Zur Frage nach den Kosten der Prohibitionspolitik sagen sie, sich auf Schätzungen des DHV zu berufen sei "absurd" da dieser ein großes Interesse an der Legalisierung hat. Wollen sie damit sagen, dass jeder, der eine andere Politik befürwortet als die Prohibition sei per definitionem unglaubwürdig? Also auch z.B. der Nobelpreisträger Milton Friedman oder die Ex-Staatschefs Südamerikas, die kürzlich die amerikanische "War on Drugs" Politik entschieden kritisierten und Entkriminalisierung forderten?


Herr Parr, sie argumentieren mit dem gestiegenen Wirkstoffgehalt neuer Züchtungen, durch den Cannabis immer "giftiger" würde. Auch wenn diese Entwicklung möglicherweise wirklich problematisch ist, halte ich ihre Wortwahl für bedenklich. Cannabis ist, von seiner Schädlichkeit abgesehen, einfach nicht giftig. Es ist de facto unmöglich, bei einer Überdosierung an einer toxischen Wirkung des THCs zu sterben. Beim Alkohol sieht das ganz anders aus. Zur Entwicklung des Wirkstoffgehalts gibt es durchaus verschiedene Einschätzungen. Sicher ist jedoch, dass er nur in einem legalen, regulierten Markt kontrolliert werden kann. Schließlich ist auch auf jeder Flasche Bier der Wirkstoffgehalt angegeben.


Fazit:

Eine Freigabe würde eben nicht den legalen Drogen Alkohol und Tabak eine weitere hinzufügen, sondern nur den rechtlichen Status von Cannabis ändern. Wie sie selbst sagen, ist die Droge in unserer Gesellschaft längst etabliert. Das Beispiel der Niederlande, wo der Konsum im europäischen Durchschnitt liegt, zeigt, dass eine Entkriminalisierung auch keinen Run auf die Droge auslösen würde.
Gerade ist im Raum München wieder mit Blei verseuchtes Cannabis aufgetaucht. Angesichts dessen ist es an der Zeit einzusehen, dass die Prohibition die Droge nur noch gefährlicher macht, effektiven Jugendschutz verhindert und kriminelle Organisationen bereichert.

Mit freundlichen Grüßen,

Jakob Hartmann

PS:


(1) Zur von Frau Eichhorn genannten Studie:
http://www.drugcom.de/bot_archiv__sid-2005_idx-425.html
http://www.biomedcentral.com/1471-244X/5/17/abstract
Es handelte sich um einen Versuch mit acht männlichen Teilnehmern, die gelegentlich Cannabis rauchten. Ihnen wurde synthetisches THC oral verabreicht. Zwei der Teilnehmer mussten den Versuch wegen der von Frau Eichhorn beschriebenen Symptome abbrechen.
Laut dem Abstract waren diese vorrübergehend.
Bei der Studie wurde tatsächlich kein Cannabis sondern pures THC verwendet.
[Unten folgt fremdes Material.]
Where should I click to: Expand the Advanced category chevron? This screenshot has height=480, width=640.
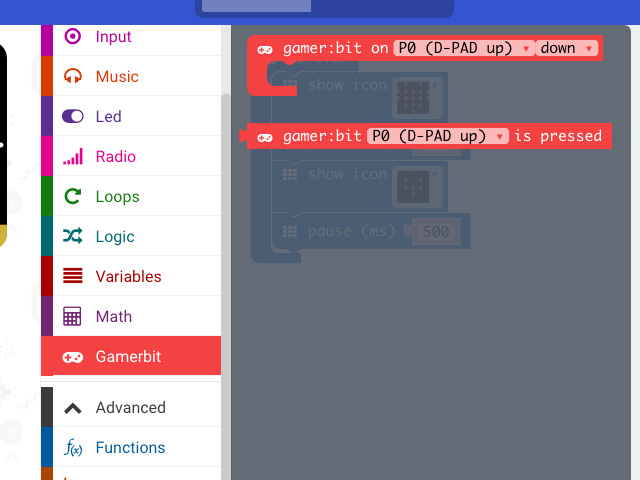(73, 408)
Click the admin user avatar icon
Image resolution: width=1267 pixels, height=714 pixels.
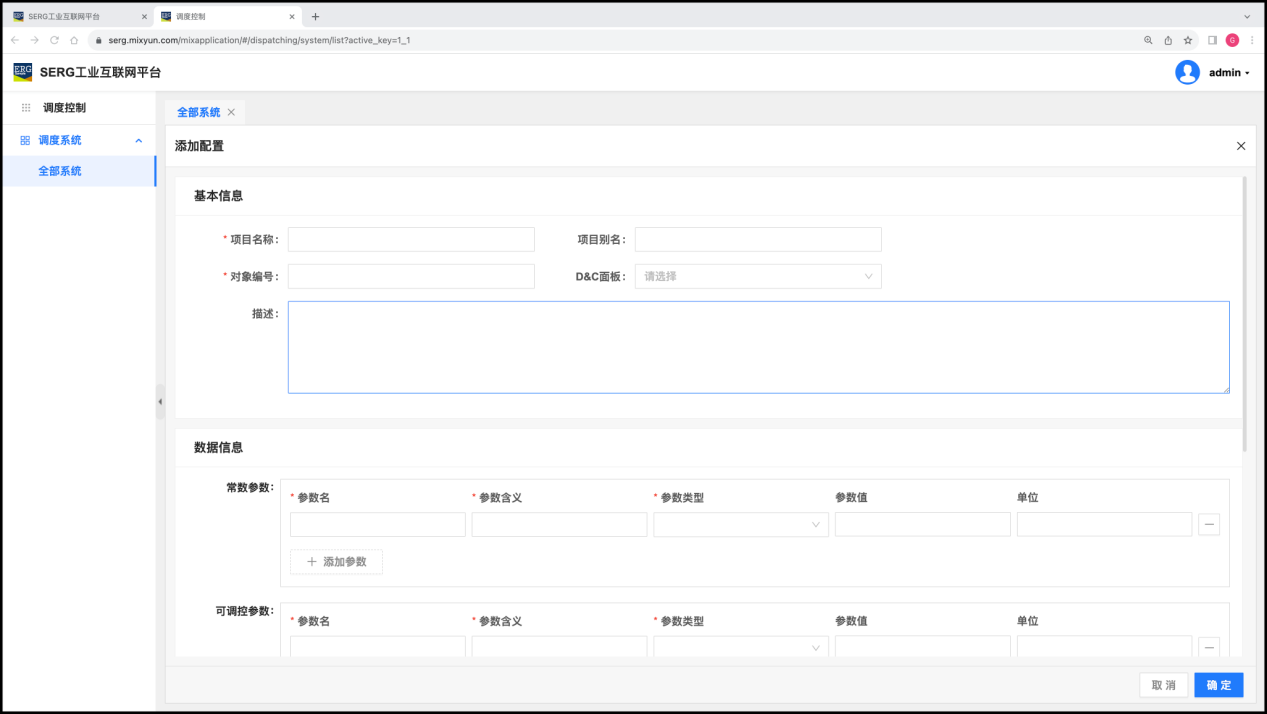[1187, 72]
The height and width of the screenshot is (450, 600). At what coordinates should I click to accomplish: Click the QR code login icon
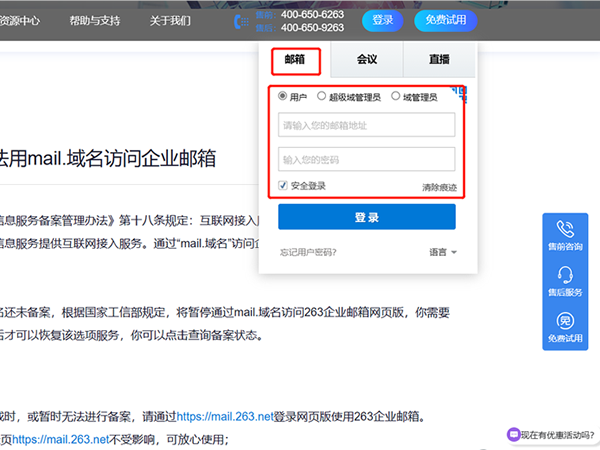click(459, 94)
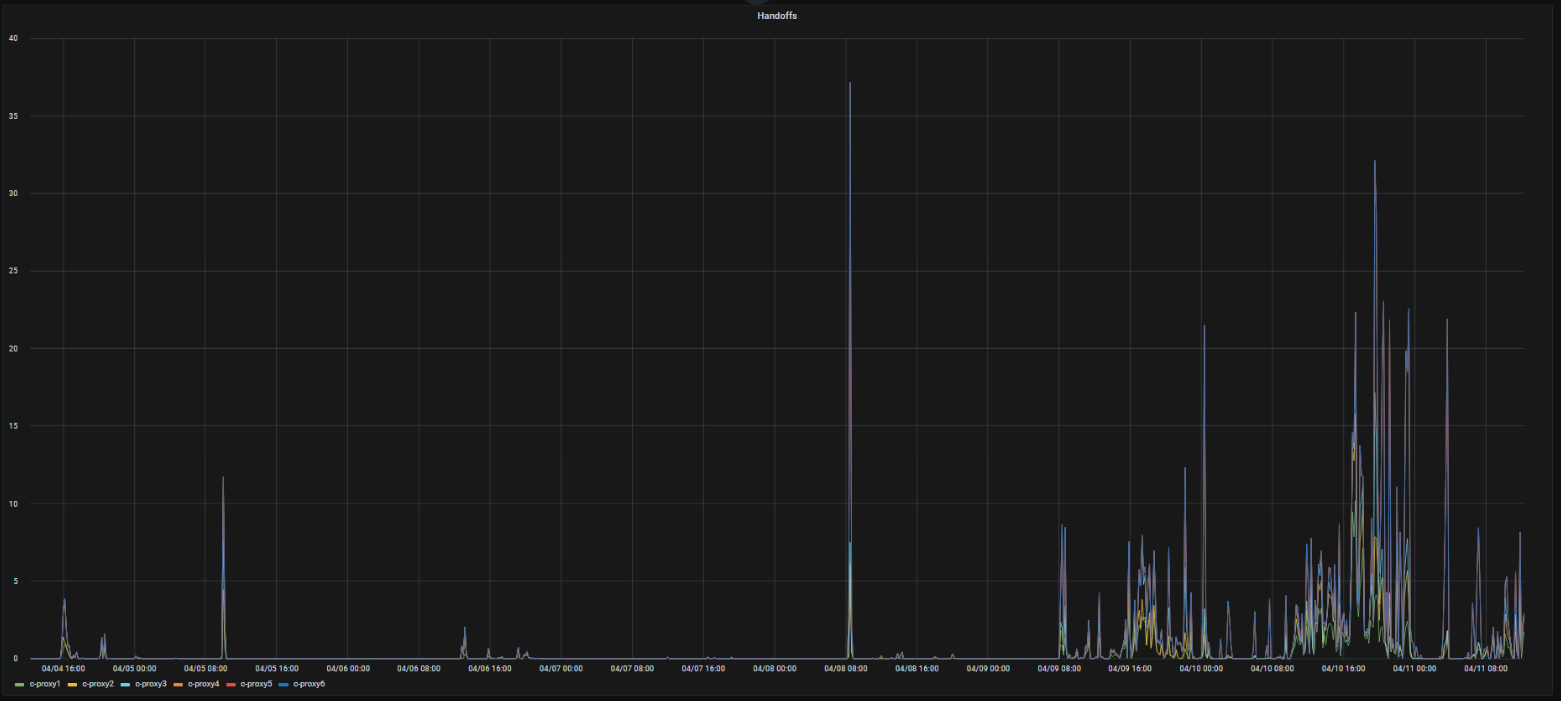Show only c-proxy3 via legend label
1561x701 pixels.
tap(151, 684)
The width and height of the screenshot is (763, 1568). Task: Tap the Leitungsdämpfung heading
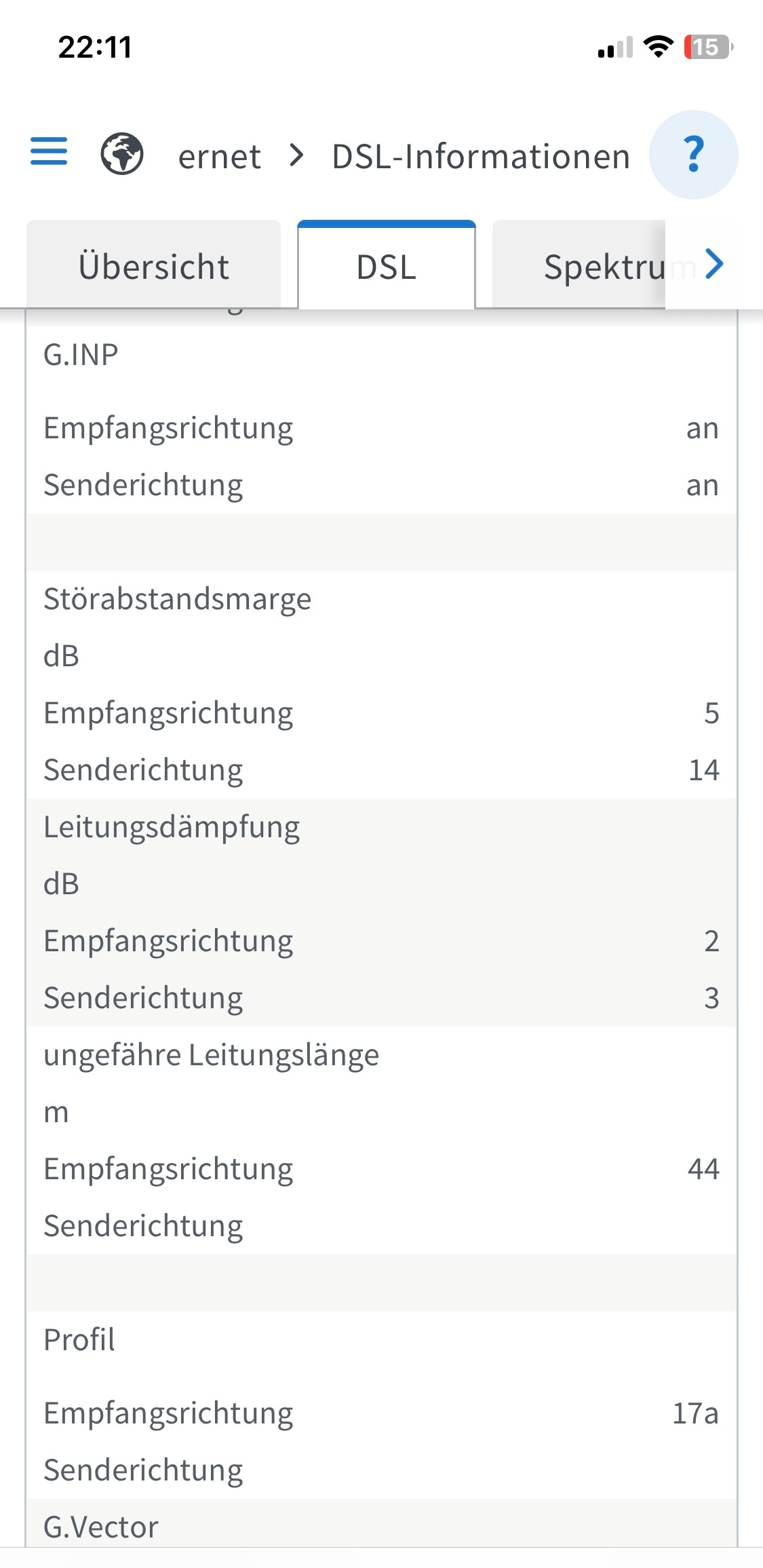(x=172, y=828)
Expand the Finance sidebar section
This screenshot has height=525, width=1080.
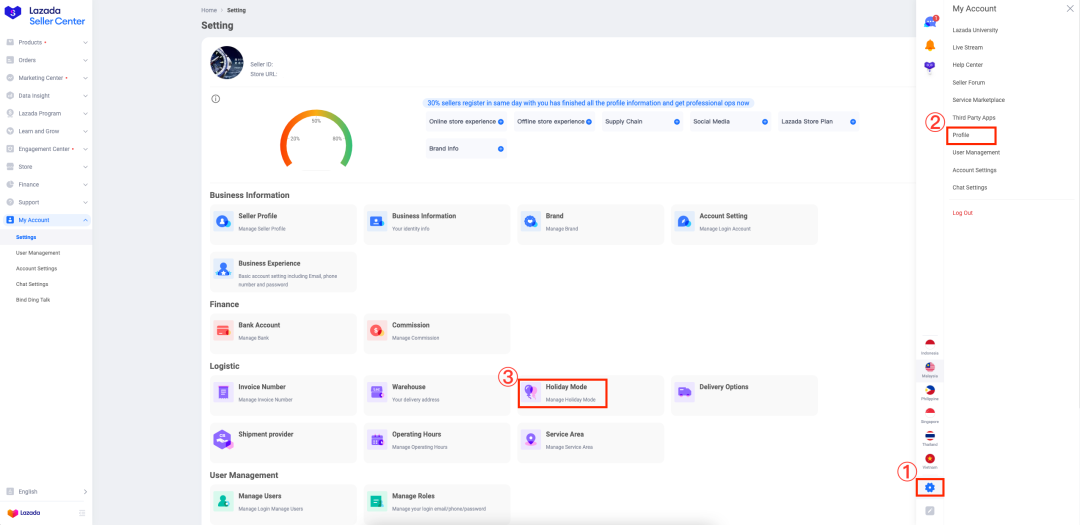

Eine Studie zur Wirkung von CBD:
Zuardi, A.W; J.A.S. Crippa, J.E.C. Hallak, F.A. Moreira, F.S. Guimarães (2006) "Cannabidiol as an antipsychotic drug"
http://www.scielo.br/pdf/bjmbr/v39n4/6164.pdf (Brazilian Journal of Medical and Biological Research)

"A high dose of δ9-tetrahydrocannabinol, the main Cannabis sativa (cannabis) component, induces anxiety and psychotic-like symptoms in healthy volunteers. These effects of δ9-tetrahydrocannabinol are significantly reduced by cannabidiol (CBD), a cannabis constituent which is devoid of the typical effects of the plant."



(2) Dr. Christian Schütz, Psychiater an der Klinik und Poliklinik für Psychiatrie und Psychotherapie der Universität Bonn im Interview auf der Seite des Bundesministeriums für Bildung und Forschung: "Studien zeigen aber, dass fünf bis zehn Prozent der CannabisKonsumenten die Kriterien der Abhängigkeit erfüllen, wenn man auch die psychischen Symptome berücksichtigt. Allerdings sind sie seltener abhängig als etwa Nikotin, Heroin oder KokainKonsumenten."